-- begin Stored records --

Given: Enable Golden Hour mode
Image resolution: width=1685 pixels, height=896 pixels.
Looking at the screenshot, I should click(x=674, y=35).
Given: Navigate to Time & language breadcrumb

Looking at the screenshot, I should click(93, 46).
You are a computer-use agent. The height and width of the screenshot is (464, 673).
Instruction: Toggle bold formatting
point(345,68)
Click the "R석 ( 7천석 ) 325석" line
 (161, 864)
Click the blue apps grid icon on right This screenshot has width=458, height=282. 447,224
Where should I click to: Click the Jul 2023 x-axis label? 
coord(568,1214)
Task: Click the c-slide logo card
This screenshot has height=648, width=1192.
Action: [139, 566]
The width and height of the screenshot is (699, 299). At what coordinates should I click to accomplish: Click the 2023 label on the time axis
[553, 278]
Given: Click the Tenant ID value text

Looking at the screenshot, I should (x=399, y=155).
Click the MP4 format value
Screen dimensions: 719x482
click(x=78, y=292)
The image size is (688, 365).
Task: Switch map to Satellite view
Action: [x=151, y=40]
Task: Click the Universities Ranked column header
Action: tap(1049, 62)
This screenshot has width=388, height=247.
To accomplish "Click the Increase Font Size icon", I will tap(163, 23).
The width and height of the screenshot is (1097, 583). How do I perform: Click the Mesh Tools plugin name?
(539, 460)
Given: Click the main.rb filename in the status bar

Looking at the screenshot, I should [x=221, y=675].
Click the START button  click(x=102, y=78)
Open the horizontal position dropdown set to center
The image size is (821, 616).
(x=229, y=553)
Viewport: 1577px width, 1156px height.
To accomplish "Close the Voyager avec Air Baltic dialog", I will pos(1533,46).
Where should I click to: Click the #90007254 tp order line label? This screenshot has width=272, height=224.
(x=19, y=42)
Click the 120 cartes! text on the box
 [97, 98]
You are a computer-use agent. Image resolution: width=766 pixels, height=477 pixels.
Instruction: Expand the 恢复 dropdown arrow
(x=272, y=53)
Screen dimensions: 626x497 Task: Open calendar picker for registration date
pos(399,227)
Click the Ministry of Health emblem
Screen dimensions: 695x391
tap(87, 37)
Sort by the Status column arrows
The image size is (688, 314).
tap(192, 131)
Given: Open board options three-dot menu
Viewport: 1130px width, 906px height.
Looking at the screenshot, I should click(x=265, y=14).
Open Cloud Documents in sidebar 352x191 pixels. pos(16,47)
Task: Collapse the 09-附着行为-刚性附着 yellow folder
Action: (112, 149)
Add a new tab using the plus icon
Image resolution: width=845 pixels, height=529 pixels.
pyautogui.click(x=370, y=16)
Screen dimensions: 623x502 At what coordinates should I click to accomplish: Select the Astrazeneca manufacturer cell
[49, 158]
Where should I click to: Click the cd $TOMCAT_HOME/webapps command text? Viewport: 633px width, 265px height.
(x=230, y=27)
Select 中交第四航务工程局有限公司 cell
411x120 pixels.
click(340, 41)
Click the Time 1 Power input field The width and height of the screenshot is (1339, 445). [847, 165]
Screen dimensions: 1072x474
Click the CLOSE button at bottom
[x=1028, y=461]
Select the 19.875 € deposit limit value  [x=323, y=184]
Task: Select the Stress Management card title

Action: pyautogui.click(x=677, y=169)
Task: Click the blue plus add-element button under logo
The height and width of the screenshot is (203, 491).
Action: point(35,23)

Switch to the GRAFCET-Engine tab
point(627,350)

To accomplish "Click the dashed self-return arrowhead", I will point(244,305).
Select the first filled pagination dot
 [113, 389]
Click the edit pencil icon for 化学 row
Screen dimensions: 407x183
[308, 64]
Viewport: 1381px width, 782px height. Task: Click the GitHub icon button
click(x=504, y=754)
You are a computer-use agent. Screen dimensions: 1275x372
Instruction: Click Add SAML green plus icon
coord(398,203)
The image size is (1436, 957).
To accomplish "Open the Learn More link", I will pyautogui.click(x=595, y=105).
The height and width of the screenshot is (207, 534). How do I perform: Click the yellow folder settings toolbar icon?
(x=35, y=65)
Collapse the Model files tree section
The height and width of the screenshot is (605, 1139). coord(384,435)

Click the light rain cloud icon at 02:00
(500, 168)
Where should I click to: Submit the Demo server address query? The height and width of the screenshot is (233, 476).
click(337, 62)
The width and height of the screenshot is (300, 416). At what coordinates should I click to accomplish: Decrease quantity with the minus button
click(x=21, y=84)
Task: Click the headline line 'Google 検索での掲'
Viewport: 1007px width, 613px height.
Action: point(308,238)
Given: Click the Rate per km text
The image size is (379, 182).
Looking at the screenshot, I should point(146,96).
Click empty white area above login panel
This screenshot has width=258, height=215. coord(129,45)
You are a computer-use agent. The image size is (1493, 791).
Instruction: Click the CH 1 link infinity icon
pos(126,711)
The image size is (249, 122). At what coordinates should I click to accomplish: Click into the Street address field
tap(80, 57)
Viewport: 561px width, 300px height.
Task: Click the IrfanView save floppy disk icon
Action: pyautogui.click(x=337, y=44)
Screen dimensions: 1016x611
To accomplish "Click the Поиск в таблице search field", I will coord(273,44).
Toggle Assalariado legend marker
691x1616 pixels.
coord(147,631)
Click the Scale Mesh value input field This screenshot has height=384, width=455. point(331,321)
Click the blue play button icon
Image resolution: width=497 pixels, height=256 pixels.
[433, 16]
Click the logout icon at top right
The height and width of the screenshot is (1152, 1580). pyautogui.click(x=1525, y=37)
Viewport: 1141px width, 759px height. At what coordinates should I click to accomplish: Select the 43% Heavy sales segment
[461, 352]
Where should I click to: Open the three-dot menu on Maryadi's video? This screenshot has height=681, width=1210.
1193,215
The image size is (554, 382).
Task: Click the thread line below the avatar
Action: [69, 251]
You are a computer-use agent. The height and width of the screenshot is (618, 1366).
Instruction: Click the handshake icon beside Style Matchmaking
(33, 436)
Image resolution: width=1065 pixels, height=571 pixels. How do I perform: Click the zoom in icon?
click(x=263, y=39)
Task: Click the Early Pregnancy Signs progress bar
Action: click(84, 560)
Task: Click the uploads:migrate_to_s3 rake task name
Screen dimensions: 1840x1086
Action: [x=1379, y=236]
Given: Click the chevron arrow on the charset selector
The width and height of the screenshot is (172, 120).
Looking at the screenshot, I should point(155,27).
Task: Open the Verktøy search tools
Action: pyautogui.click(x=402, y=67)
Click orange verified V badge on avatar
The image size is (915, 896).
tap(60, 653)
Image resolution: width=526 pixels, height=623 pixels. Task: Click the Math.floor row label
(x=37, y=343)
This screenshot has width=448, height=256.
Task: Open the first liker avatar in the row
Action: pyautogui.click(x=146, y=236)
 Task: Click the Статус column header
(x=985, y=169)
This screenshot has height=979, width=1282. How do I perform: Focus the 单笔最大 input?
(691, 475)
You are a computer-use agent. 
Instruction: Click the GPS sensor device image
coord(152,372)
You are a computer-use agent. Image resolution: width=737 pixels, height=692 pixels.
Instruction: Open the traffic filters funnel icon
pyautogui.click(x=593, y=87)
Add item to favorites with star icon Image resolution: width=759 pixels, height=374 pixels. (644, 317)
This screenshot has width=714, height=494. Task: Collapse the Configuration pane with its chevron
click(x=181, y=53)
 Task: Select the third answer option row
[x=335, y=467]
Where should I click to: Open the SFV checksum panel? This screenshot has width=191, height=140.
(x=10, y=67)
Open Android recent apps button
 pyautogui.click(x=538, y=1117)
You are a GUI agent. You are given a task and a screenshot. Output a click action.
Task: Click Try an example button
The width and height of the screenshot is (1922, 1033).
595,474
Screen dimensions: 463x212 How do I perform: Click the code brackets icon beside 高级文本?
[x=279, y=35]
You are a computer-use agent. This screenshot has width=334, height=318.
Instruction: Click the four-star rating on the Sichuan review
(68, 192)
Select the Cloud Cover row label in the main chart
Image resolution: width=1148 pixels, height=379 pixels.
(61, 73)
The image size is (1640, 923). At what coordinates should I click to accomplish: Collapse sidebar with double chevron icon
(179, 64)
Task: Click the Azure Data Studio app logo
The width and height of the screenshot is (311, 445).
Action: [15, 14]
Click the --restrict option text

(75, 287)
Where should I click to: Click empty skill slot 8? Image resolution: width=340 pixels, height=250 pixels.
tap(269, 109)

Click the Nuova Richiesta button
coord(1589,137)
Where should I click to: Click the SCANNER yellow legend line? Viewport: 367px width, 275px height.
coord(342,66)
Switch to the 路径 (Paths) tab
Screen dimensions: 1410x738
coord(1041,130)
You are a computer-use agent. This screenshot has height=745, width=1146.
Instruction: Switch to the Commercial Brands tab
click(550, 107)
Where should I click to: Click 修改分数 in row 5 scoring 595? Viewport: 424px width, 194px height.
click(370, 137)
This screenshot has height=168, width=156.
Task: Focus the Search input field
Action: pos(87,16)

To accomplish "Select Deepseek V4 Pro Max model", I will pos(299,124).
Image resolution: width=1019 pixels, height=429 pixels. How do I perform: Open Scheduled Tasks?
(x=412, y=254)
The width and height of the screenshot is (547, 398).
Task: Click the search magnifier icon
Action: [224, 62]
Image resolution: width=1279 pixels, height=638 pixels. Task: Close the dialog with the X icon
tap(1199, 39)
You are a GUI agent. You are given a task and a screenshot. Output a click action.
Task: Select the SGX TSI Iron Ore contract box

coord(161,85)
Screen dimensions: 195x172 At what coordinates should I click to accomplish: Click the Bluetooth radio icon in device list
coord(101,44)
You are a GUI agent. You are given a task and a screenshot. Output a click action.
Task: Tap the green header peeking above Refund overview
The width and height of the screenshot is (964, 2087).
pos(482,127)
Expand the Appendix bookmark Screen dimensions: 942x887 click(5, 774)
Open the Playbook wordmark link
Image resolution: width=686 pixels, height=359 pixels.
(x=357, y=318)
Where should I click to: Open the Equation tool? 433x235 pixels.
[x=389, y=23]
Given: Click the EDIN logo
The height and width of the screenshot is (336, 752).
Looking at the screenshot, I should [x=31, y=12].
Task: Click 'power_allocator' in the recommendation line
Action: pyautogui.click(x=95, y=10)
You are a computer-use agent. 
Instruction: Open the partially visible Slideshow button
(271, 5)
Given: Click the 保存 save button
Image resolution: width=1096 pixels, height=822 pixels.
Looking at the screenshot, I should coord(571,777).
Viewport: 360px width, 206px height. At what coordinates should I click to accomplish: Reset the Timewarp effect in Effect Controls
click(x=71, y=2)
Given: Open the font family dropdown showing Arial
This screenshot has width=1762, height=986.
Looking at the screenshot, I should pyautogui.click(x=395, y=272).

-- end Stored records --

→ Exercise details:
Copy down these lines unchanged, starting at the beginning of the records and ending at the line containing "Action: [139, 566]", with both ends included.

→ Written reply:
Given: Enable Golden Hour mode
Image resolution: width=1685 pixels, height=896 pixels.
Looking at the screenshot, I should click(x=674, y=35).
Given: Navigate to Time & language breadcrumb

Looking at the screenshot, I should click(93, 46).
You are a computer-use agent. The height and width of the screenshot is (464, 673).
Instruction: Toggle bold formatting
point(345,68)
Click the "R석 ( 7천석 ) 325석" line
 (161, 864)
Click the blue apps grid icon on right This screenshot has width=458, height=282. 447,224
Where should I click to: Click the Jul 2023 x-axis label? 
coord(568,1214)
Task: Click the c-slide logo card
This screenshot has height=648, width=1192.
Action: [139, 566]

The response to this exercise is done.